The Perils of Blocking Gossipy Bloggers

Seeking to prevent sensitive, potentially embarrassing or financially damaging information from reaching tattletale blogs, American corporations are resorting to employee-monitoring software that scan e-mail attachments for confidential data relating to acquisitions, mergers, firings and even earnings reports. Some go so far as to physically deny the user access to specific websites or e-mail addresses. And according to The Wall Street Journal, a Spanish software maker has developed a program that can “peer inside e-mail for sensitive or confidential information, block the message and alert managers.”

These are terrific programs and the companies should be congratulated for their efforts to stymie the rumormongers, gossip girls and purveyors of untruth, even though this approach does sound a little bit like what they do in Iran and China. Still, there is some question as to whether filtering programs are an adequate defense against the rising tide of employee indiscretion and gabbiness. Employees still have access to ingenious devices called telephones. These devices, including easily concealed handheld units, sometimes referred to as mobiles, are extremely useful in bypassing conventional channels. Thus, an employee denied computer access to the websites JustAxed.Com or RecentlyRiffed.Net could circumvent his employer’s electronic safeguards, either by telephoning the website directly, or by calling a friend and having him relay the information in an e-mail.

“An unscrupulous employee determined to leak information is virtually impossible to thwart,” sighs Chip Sunderland, president of Motley & Foolproof, an Austin, Texas-based firm that retrains employees to resist the temptation to leak. “They’ve got their phones, they’ve got their Blackberries, and now they’ve got Twitter. If a person is determined to leak sensitive information, there’s not much a company can do about it.”

Sunderland’s partner, Sarah Pendelton, agrees.

“We had a company planning to lay off 3,500 employees that didn’t want the press to find out until late Friday afternoon,” she recalls. “So Thursday morning, they installed a program banning access to specific websites, disconnected all the landlines and jammed the cell phone frequencies. Then they told the entire workforce that there was a tornado watch down in the valley and a possible eruption of an Ebola epidemic and a tsunami, so it wasn’t safe for anybody to go home until Friday. Damned if somebody didn’t go up on the roof, slap together a makeshift megaphone and holler out: ‘They’re laying off 20 percent of the work force. And they said there was an Ebola epidemic. Anybody out there listening?’ A passing motorist heard it, reported it to the blog SuddenlySalaryless. Com, and before you knew it the Eyewitness News TV crews were out in force. Boy, did that company have egg on its face!”
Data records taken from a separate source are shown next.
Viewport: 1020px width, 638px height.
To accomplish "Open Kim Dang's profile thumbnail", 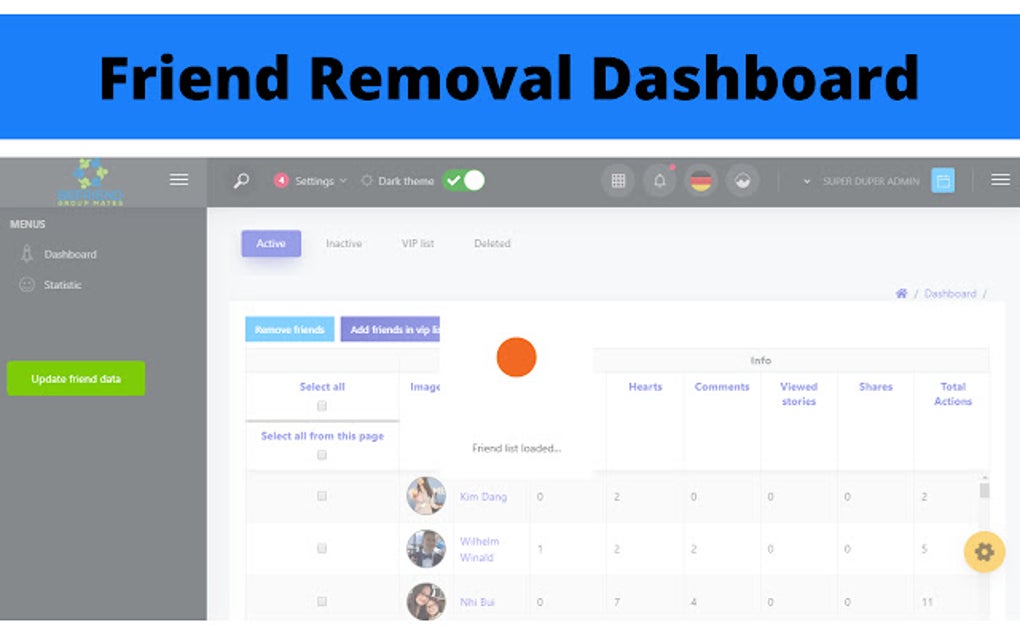I will tap(427, 497).
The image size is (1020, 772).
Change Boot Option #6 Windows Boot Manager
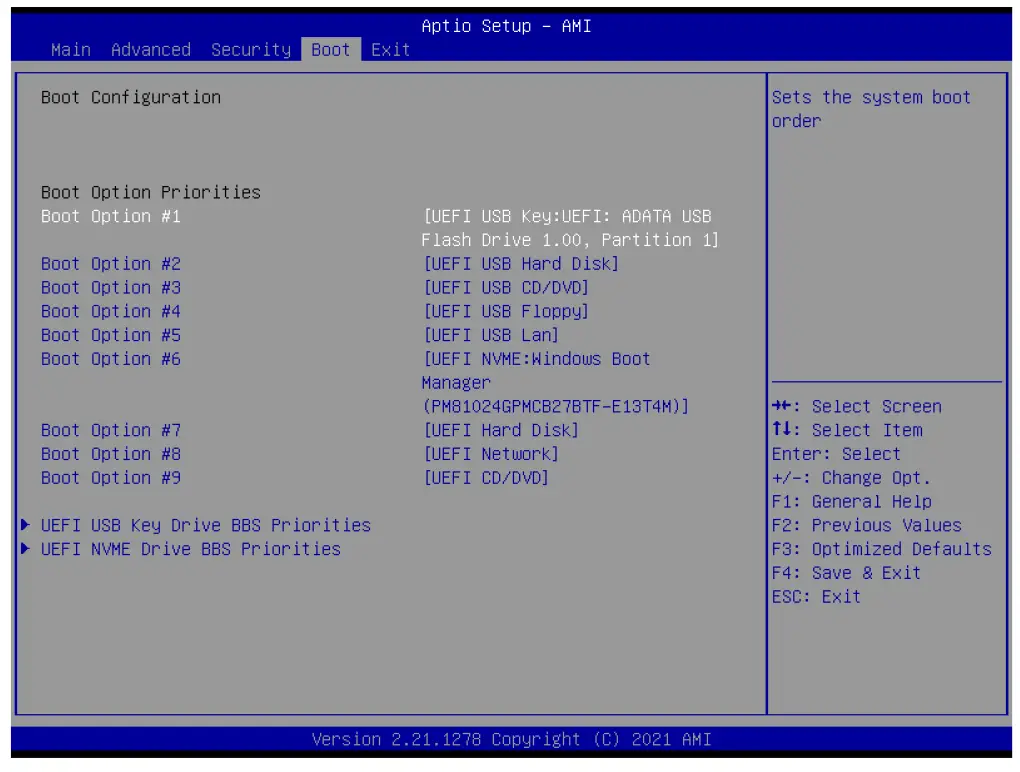pos(555,383)
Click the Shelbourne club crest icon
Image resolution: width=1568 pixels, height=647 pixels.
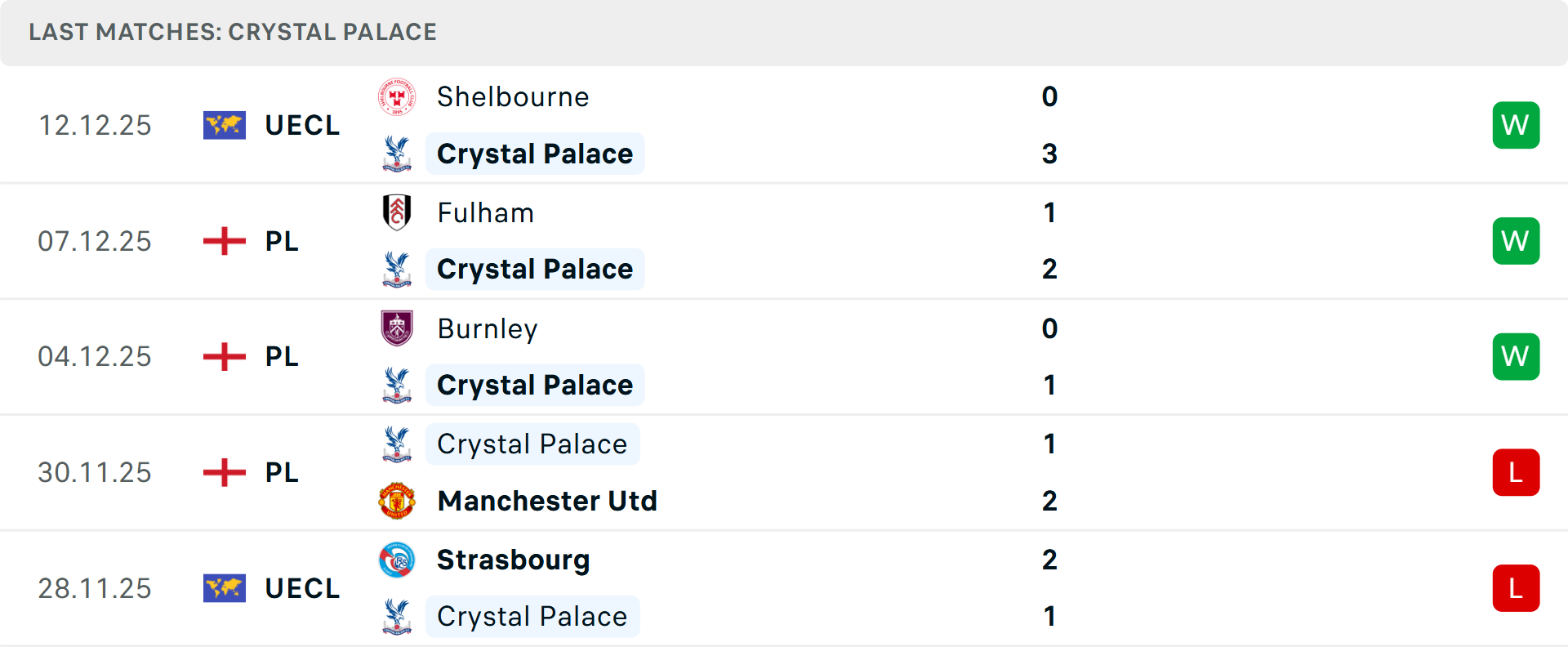pos(397,97)
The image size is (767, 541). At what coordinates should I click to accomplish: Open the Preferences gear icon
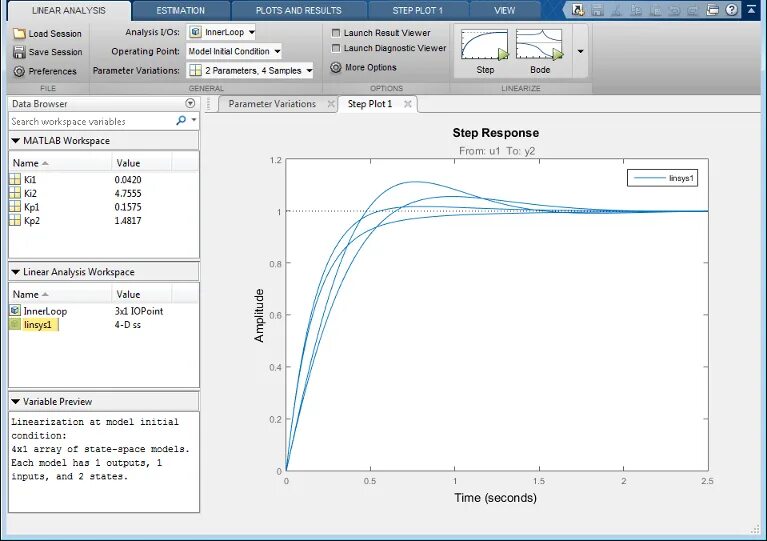coord(19,71)
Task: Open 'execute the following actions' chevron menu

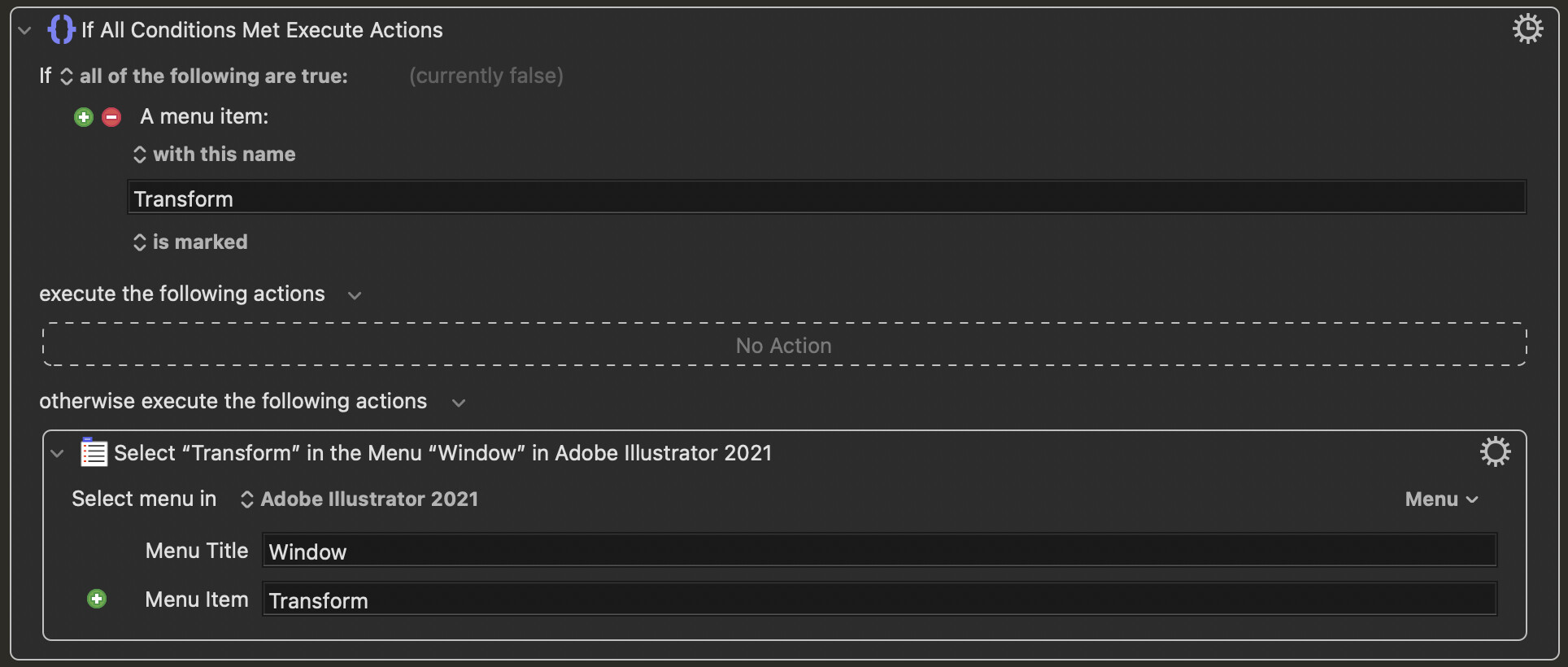Action: click(355, 295)
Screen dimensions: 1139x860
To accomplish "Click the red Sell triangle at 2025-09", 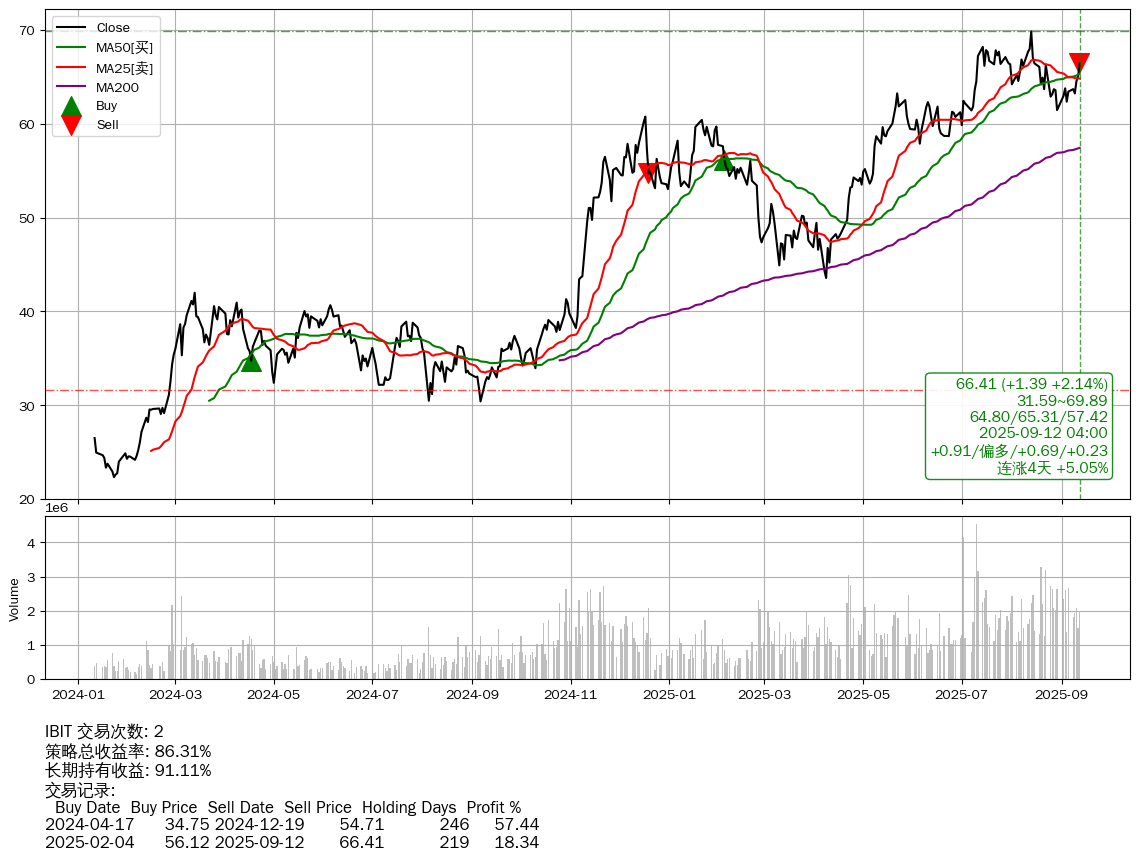I will click(x=1079, y=64).
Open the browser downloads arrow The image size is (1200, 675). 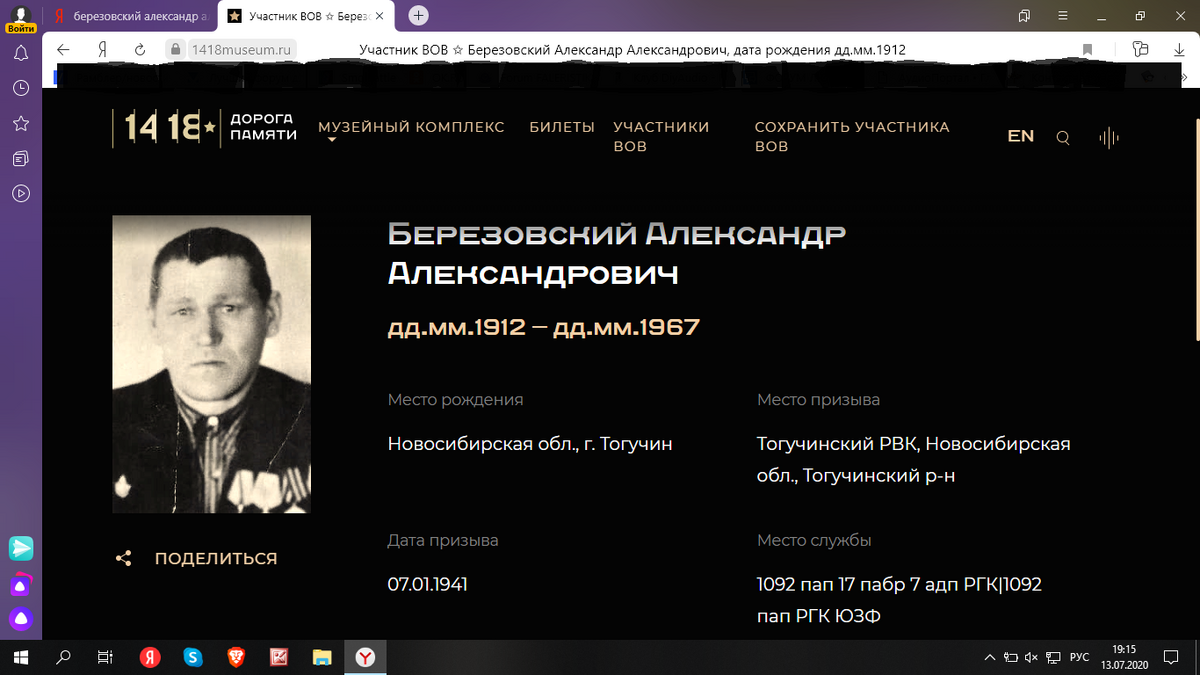pos(1179,50)
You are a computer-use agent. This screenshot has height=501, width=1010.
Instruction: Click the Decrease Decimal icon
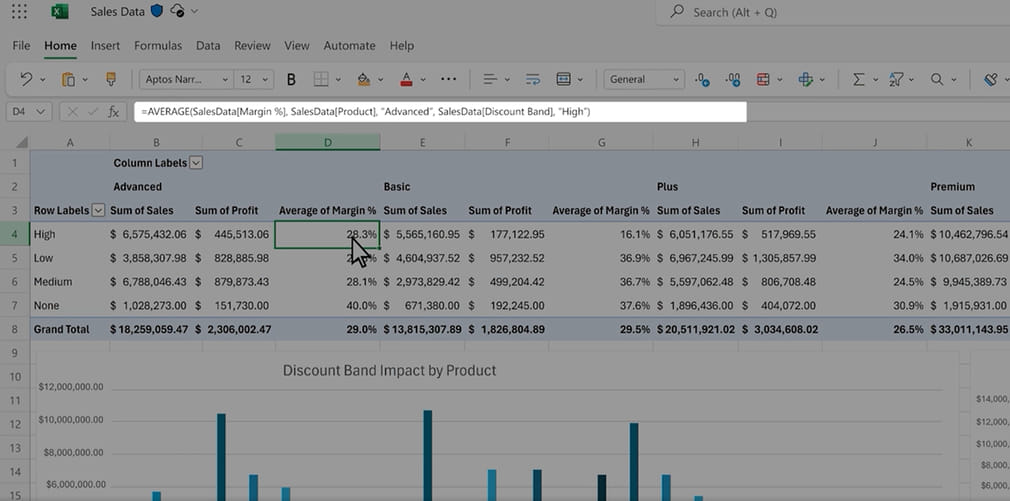[733, 79]
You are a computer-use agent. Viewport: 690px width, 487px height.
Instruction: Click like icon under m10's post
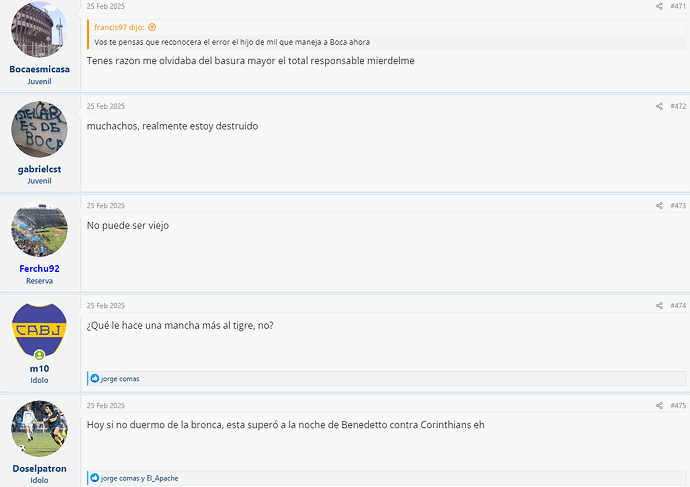[95, 378]
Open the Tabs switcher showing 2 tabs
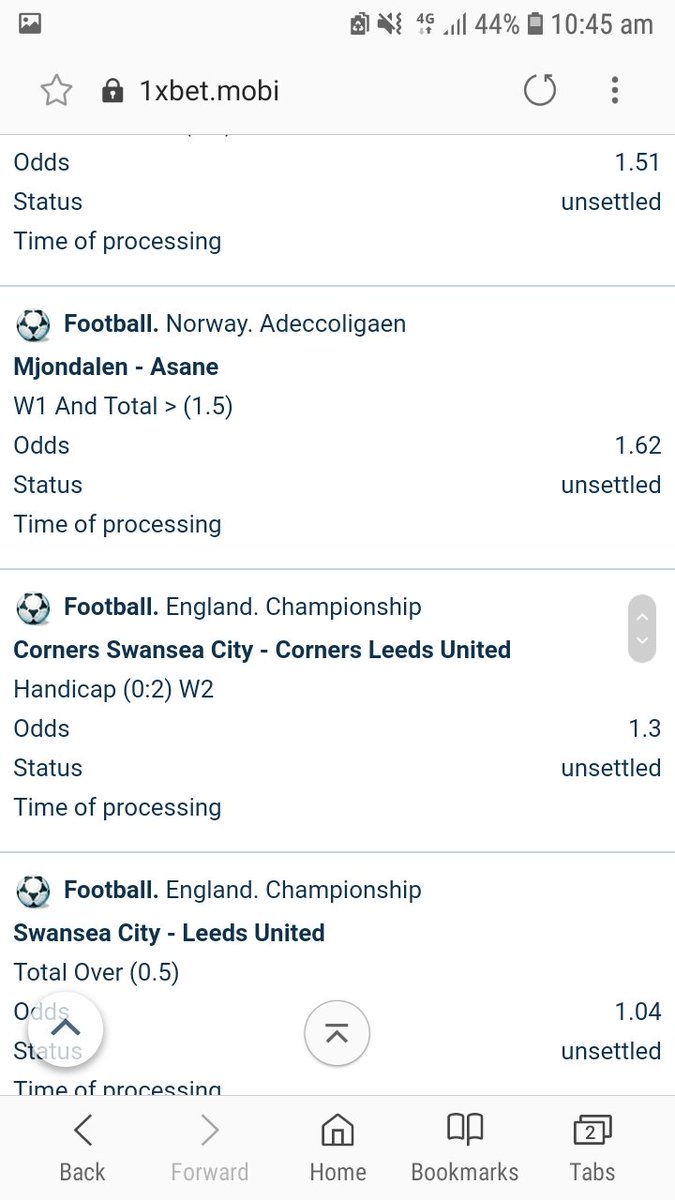Image resolution: width=675 pixels, height=1200 pixels. [x=593, y=1148]
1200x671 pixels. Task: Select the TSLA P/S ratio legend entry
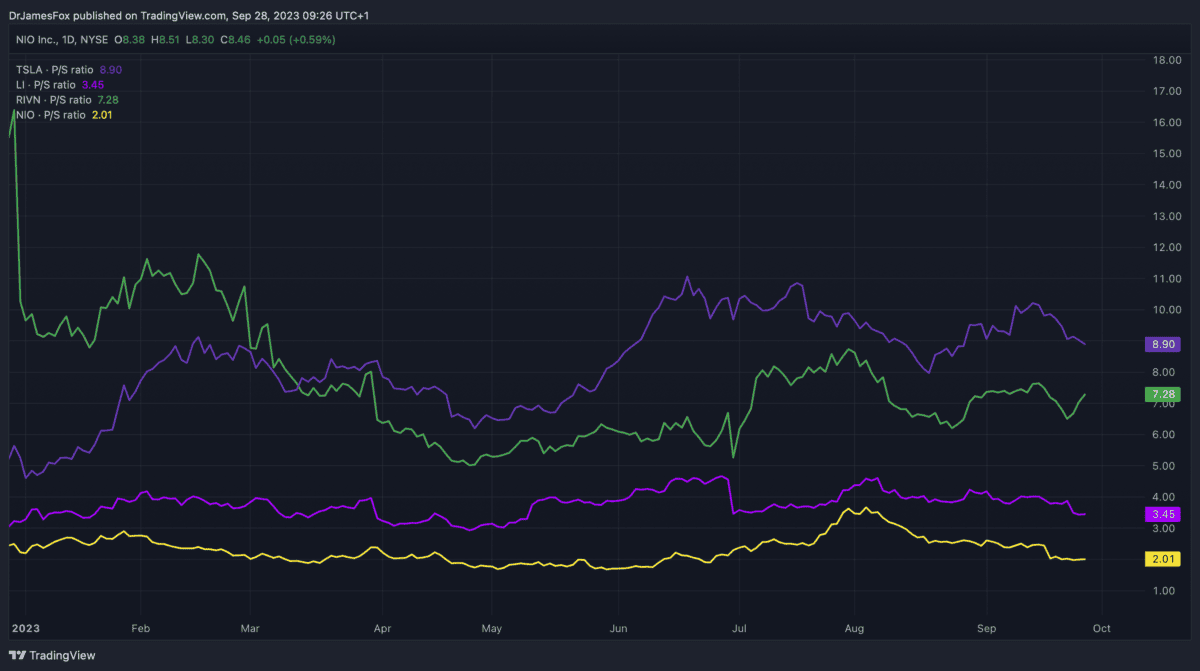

The problem here is what Sunderland calls “retrommunication,” the perverse use of archaic, superseded and even primitive technologies to bypass new ones.

“Just because you invent the car doesn’t mean I can’t ride a horse,” says Sunderland. “Your using a gun doesn’t mean I can’t use a knife. It’s all well and good to block this and monitor that. But what about text messaging? What about faxes? What about overnight delivery services?”

Pendelton, who believes the most effective blog-stymieing technique is to hire dumb but highly ethical employees who do not know how to use the Internet and are too poor to own cell phones, says that no matter how hard an employer works to block leaks, leakers will always find a way to get the information out.

“I’ve seen bloggers getting reports from carrier pigeons, semaphores, tribal drums, S.O.S.,” she says, ruefully. “I’ve heard of leakers using messages in a bottle, sign language, the pizza guy and even smoke signals. One guy was so determined to leak confidential data to a blogger that he hired a skywriter to spell the words: ‘Viratech Laying off 4,500 Workers This Weekend. And I’m One of Them.’ So you can see the scale of the problem we’re dealing with here.